◆ Task brief
Scale the material from the line containing "Where should I" through the line containing "(1252, 499)", inclusive, and reproduce only those lines, requests included. Multiply each coordinate in the answers by 2.15 and round to whole numbers, with halves rounded up. Leave every other number unchanged.

◆ Data for this task

※

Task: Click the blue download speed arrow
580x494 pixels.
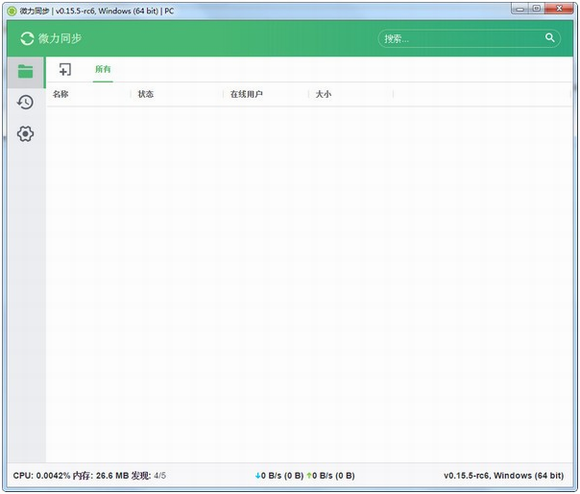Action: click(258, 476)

※

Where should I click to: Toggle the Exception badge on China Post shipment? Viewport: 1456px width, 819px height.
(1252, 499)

※

◆ Reply
Where should I click to: Toggle the Exception badge on China Post shipment? Viewport: 1456px width, 819px height.
(2692, 1073)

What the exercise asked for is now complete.